Before filing for a divorce in Utah, you or your spouse must reside in a single county for a minimum of three months. If child custody is part of the divorce, the child must reside with at least one of the parents in Utah for a minimum of six months. Note that there are some exceptions to this law if petitioned to the court.
Utah law requires that a couple wait 30 days between the date the divorce petition is filed and the date the divorce decree is signed. A party can ask for the 30-day waiting period to be waived in extraordinary circumstances.
Divorce Records are Kept Private
In the state of Utah, most court records are available to the public. In April of 2012, Utah passed a law stating that divorce records are only available to the two parties involved and their legal councils.

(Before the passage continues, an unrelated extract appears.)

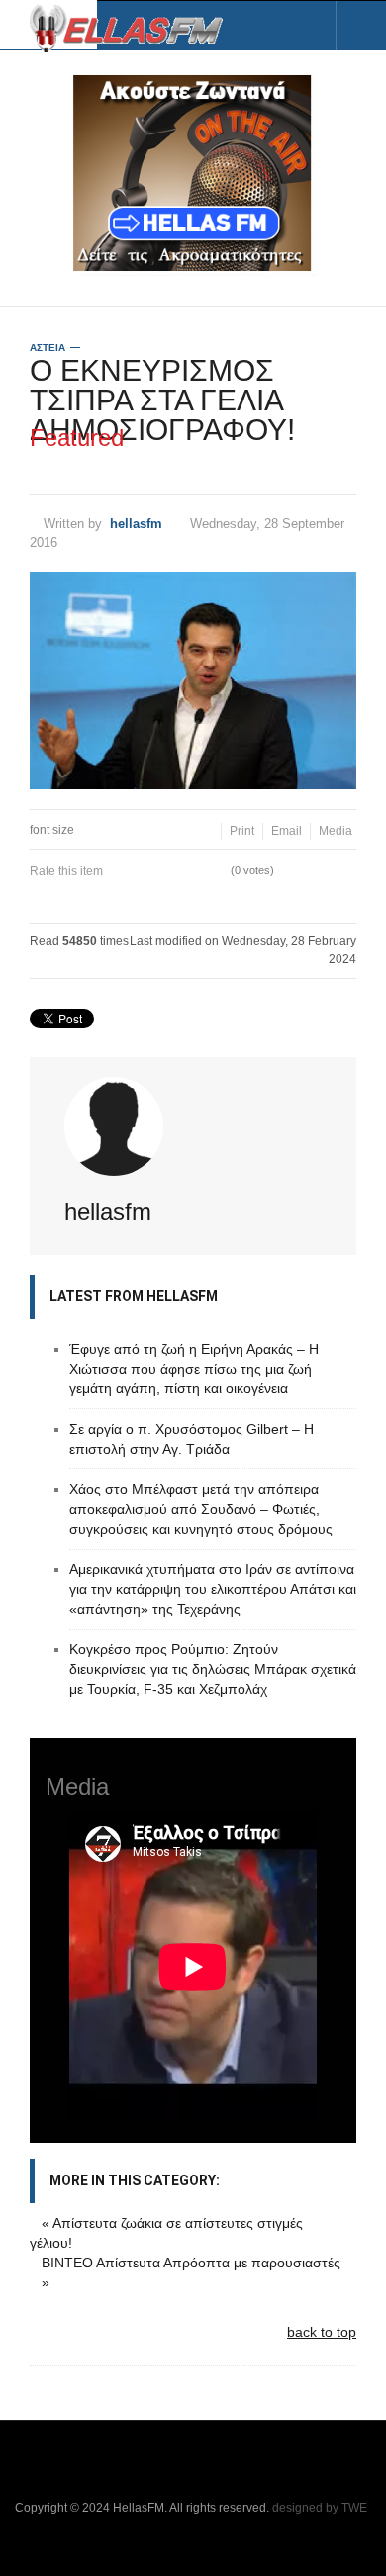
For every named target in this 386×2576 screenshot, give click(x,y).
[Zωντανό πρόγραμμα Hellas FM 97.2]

Orders and decrees that are made during the process are available to the public, but all other divorce records are held private.
Typically, when the divorce petition has been filed, both parties must attend at least one mediation course to resolve any issues before the divorce can move forward. Each party may ask to have this requirement waived, but they must show a reasonable cause in order to do so. Safety concerns or the inability to express oneself are examples of reasonable causes to have the course waived. All requests are sent through the Alternative Dispute Resolution Office.
Divorce Education Classes
If your children are minors, divorce education classes are required. Approved online or in-person courses may be used. The divorce orientation course costs $30 per person and the education course is $35 per person. Fee waivers are available upon prequalification. The petitioner has 60 days to take the orientation class before the divorce petition has been filed. The respondent has 30 days to take the orientation class after being served. Utah also offers a free divorce education course for children between the ages of 9-12. This course is not mandatory.
If you have legally changed your name while married, you may have it restored to what it was prior to the marriage. A statement in the divorce petition and decree needs to indicate that the spouse is restoring their previous name. The full legal name needs to be included.
Whether you are just thinking about getting a divorce or are in the thick of the process, Utah laws about divorce are crucial to understand. Knowing your rights and responsibilities can make the divorce process much easier for everyone involved.